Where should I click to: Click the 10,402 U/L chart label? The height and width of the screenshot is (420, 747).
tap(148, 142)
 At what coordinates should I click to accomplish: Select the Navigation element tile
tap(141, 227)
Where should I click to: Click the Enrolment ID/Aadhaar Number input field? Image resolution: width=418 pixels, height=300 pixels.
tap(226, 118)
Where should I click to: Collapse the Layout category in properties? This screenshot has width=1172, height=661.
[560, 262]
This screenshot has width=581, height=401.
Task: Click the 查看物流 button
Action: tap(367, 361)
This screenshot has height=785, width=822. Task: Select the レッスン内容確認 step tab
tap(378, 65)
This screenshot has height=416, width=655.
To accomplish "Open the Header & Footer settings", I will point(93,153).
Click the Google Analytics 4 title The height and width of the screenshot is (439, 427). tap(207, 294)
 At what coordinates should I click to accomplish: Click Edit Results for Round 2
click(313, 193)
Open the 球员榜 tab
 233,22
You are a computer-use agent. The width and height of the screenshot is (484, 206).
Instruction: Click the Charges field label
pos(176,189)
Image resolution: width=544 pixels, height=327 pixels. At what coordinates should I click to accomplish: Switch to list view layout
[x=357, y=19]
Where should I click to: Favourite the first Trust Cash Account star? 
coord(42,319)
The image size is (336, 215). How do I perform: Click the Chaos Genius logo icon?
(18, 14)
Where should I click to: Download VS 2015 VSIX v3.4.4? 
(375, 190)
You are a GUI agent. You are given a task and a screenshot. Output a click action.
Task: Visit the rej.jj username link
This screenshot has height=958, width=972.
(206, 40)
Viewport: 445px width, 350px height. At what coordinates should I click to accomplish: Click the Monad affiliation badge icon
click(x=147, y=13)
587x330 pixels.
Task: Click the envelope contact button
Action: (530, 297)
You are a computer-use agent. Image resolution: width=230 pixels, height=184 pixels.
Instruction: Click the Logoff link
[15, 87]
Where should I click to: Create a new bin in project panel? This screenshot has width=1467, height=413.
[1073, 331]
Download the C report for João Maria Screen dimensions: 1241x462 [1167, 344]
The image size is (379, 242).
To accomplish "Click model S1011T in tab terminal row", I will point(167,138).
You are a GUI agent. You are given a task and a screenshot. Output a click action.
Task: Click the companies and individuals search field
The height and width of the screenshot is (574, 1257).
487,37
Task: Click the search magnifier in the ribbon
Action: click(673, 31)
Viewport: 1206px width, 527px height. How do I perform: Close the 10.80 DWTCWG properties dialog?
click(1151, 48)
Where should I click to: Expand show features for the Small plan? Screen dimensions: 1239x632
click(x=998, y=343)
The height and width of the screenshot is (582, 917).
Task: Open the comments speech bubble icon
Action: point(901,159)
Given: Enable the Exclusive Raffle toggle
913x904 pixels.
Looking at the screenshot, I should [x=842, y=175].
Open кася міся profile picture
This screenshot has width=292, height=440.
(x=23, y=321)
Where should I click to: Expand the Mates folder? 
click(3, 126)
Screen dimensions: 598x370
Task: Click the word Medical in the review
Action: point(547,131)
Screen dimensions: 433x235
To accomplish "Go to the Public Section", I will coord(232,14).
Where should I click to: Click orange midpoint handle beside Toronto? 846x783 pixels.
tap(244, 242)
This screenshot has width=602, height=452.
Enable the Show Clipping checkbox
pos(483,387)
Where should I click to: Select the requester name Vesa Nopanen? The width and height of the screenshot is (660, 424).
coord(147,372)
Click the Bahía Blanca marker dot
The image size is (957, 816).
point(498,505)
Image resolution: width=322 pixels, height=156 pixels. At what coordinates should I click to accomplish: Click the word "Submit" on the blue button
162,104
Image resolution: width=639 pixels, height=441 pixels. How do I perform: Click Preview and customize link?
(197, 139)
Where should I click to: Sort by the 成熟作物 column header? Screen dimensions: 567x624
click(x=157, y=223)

★ ★ ★

→ **Exercise brief**
Give back the complete material verbatim.

→ **Solution to the problem**
Where should I click to: Click the 10,402 U/L chart label? The height and width of the screenshot is (420, 747).
tap(148, 142)
 At what coordinates should I click to accomplish: Select the Navigation element tile
tap(141, 227)
Where should I click to: Click the Enrolment ID/Aadhaar Number input field? Image resolution: width=418 pixels, height=300 pixels.
tap(226, 118)
Where should I click to: Collapse the Layout category in properties? This screenshot has width=1172, height=661.
[560, 262]
This screenshot has width=581, height=401.
Task: Click the 查看物流 button
Action: tap(367, 361)
This screenshot has height=785, width=822. Task: Select the レッスン内容確認 step tab
tap(378, 65)
This screenshot has height=416, width=655.
To accomplish "Open the Header & Footer settings", I will point(93,153).
Click the Google Analytics 4 title The height and width of the screenshot is (439, 427). tap(207, 294)
 At what coordinates should I click to accomplish: Click Edit Results for Round 2
click(313, 193)
Open the 球员榜 tab
 233,22
You are a computer-use agent. The width and height of the screenshot is (484, 206).
Instruction: Click the Charges field label
pos(176,189)
Image resolution: width=544 pixels, height=327 pixels. At what coordinates should I click to accomplish: Switch to list view layout
[x=357, y=19]
Where should I click to: Favourite the first Trust Cash Account star? 
coord(42,319)
The image size is (336, 215). How do I perform: Click the Chaos Genius logo icon?
(18, 14)
Where should I click to: Download VS 2015 VSIX v3.4.4? 
(375, 190)
You are a GUI agent. You are given a task and a screenshot. Output a click action.
Task: Visit the rej.jj username link
This screenshot has height=958, width=972.
(206, 40)
Viewport: 445px width, 350px height. At what coordinates should I click to accomplish: Click the Monad affiliation badge icon
click(x=147, y=13)
587x330 pixels.
Task: Click the envelope contact button
Action: (530, 297)
You are a computer-use agent. Image resolution: width=230 pixels, height=184 pixels.
Instruction: Click the Logoff link
[15, 87]
Where should I click to: Create a new bin in project panel? This screenshot has width=1467, height=413.
[1073, 331]
Download the C report for João Maria Screen dimensions: 1241x462 [1167, 344]
The image size is (379, 242).
To accomplish "Click model S1011T in tab terminal row", I will point(167,138).
You are a GUI agent. You are given a task and a screenshot. Output a click action.
Task: Click the companies and individuals search field
The height and width of the screenshot is (574, 1257).
487,37
Task: Click the search magnifier in the ribbon
Action: click(673, 31)
Viewport: 1206px width, 527px height. How do I perform: Close the 10.80 DWTCWG properties dialog?
click(1151, 48)
Where should I click to: Expand show features for the Small plan? Screen dimensions: 1239x632
click(x=998, y=343)
The height and width of the screenshot is (582, 917).
Task: Open the comments speech bubble icon
Action: point(901,159)
Given: Enable the Exclusive Raffle toggle
913x904 pixels.
Looking at the screenshot, I should [x=842, y=175].
Open кася міся profile picture
This screenshot has width=292, height=440.
(x=23, y=321)
Where should I click to: Expand the Mates folder? 
click(3, 126)
Screen dimensions: 598x370
Task: Click the word Medical in the review
Action: point(547,131)
Screen dimensions: 433x235
To accomplish "Go to the Public Section", I will coord(232,14).
Where should I click to: Click orange midpoint handle beside Toronto? 846x783 pixels.
tap(244, 242)
This screenshot has width=602, height=452.
Enable the Show Clipping checkbox
pos(483,387)
Where should I click to: Select the requester name Vesa Nopanen? The width and height of the screenshot is (660, 424).
coord(147,372)
Click the Bahía Blanca marker dot
The image size is (957, 816).
point(498,505)
Image resolution: width=322 pixels, height=156 pixels. At what coordinates should I click to accomplish: Click the word "Submit" on the blue button
162,104
Image resolution: width=639 pixels, height=441 pixels. How do I perform: Click Preview and customize link?
(197, 139)
Where should I click to: Sort by the 成熟作物 column header? Screen dimensions: 567x624
click(x=157, y=223)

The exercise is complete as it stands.